A partir dos anos 90 do séc.XX, com o aumento da capacidade de cálculo dos computadores, começou a estudar-se o folding de proteínas no contexto de simulações computacionais por dinâmica molecular (DM).

As simulações por DM são simulações deterministas que modelam a proteína como sendo um sistema newtoniano de átomos ligados por molas. Por isso, para além das interacções electrostáticas entre os átomos, há ainda a considerar o cálculo dos parâmetros relativos às energias de alongamento, de torsão e de dobragem da ligação química.

Representação do alongamento, dobragem e torsão das ligações entre os átomos.
Representação do alongamento, dobragem e torsão das ligações entre os átomos.

Tudo isto implica o cálculo de um número extraordinariamente grande de parâmetros, que devem ser testados e refinados através de simulações que reproduzam a dinâmica do folding. Se o conjunto de parâmetros for bom, a molécula, que na simulação é lançada de uma conformação inicial arbitrária, deverá ser capaz de encontrar a sua estrutura nativa ao fim de um certo tempo.

As simulações por DM são extremamente exigentes do ponto de vista computacional. Se pensarmos que precisamos de um dia de CPU para simular um nanossegundo do processo de folding, o que é uma estimativa razoável tendo em conta as capacidades de cálculo dos computadores de que dispomos actualmente, se uma proteína consumir 10 000 nanossegundos para encontrar o seu estado nativo, então precisaríamos de 10 000 dias de CPU, ou seja cerca de 30 anos, para simular o processo de folding na totalidade. Isto é obviamente muito tempo para se esperar por apenas um resultado!

É claro que existem super-computadores capazes de simular mais do que um nanossegundo por dia e foi a eles que os dois cientistas americanos Yong Duan e Peter Kollman recorreram em 1998 para fazerem a simulação por DM que é ainda hoje considerada o estado da arte nesta área. Estes investigadores simularam, ainda que apenas parcialmente, o processo de folding de uma pequena proteína com 36 resíduos (villin headpiece) e doze mil átomos, na presença de água, durante 1000 ns o que correspondeu, na prática, à utilização de quatro meses de cálculo de CPU.

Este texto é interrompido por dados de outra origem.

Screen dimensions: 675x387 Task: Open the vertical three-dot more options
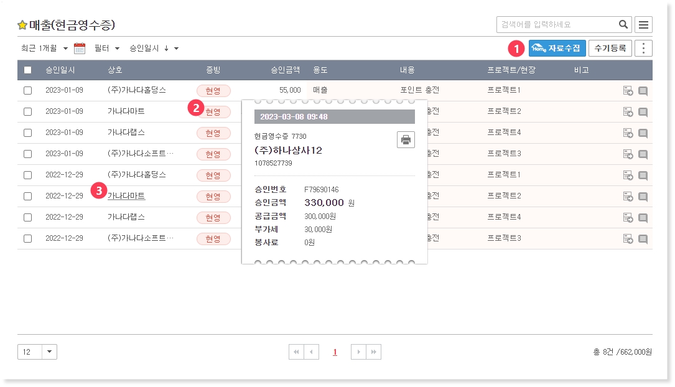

Instantâneos da simulação por dinâmica molecular do folding da villin headpiece levada a cabo por Duan e Kollman em 1998.
Instantâneos da simulação por dinâmica molecular do folding da villin headpiece levada a cabo por Duan e Kollman em 1998.

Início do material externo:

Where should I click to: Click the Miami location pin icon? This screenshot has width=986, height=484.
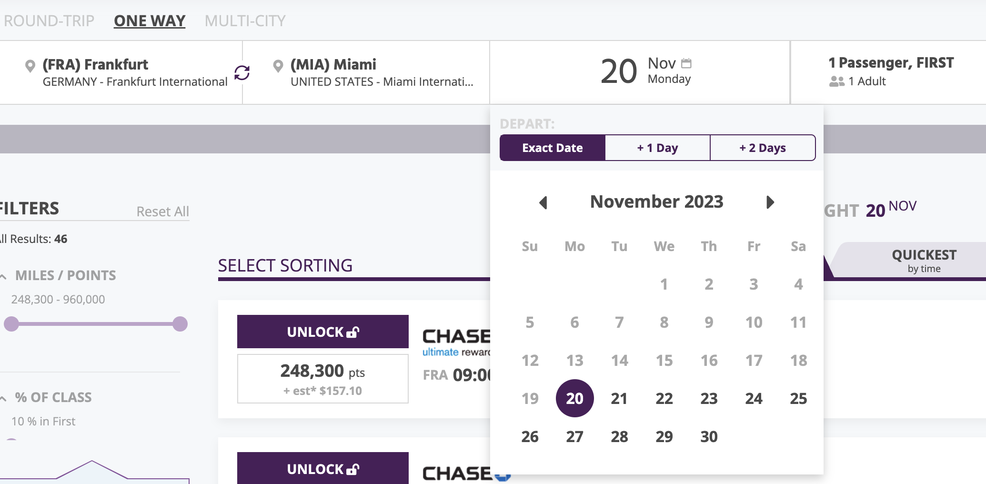(278, 66)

O Blue gene é um super-computador construído pela IBM para estudar folding de proteínas. Esta máquina ocupa metade de um campo de ténis. A 14 de Novembro de 2005 executava 280.6 x 10 12 operações matemáticas por segundo.

Blue gene.
Blue gene. Um super-computador criado pela IBM para estudar folding de proteínas por dinâmica molecular.

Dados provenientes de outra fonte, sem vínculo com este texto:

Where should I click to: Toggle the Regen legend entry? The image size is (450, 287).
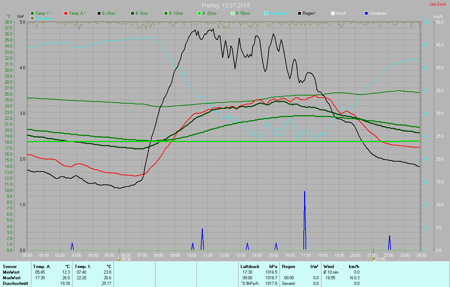tap(309, 13)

Do que foi exposto acima fica claro que se uma simulação por DM for bem sucedida conduzindo a proteína para o estado nativo então ficamos a conhecer, para aquela proteína específica, a relação sequência-estrutura. Para qualquer outra proteína teremos que fazer um estudo semelhante se quisermos modelar as interacções reais entre os átomos que a compõem. Apesar de ser importante, este tipo de estudo tem, para além da desvantagem de ser muito exigente do ponto de vista computacional, a desvantagem de não permitir identificar os princípios gerais (universais) envolvidos no folding de proteínas. Para tal devemos recorrer a modelos muito mais simples do que os usados em MD, os chamados modelos de rede.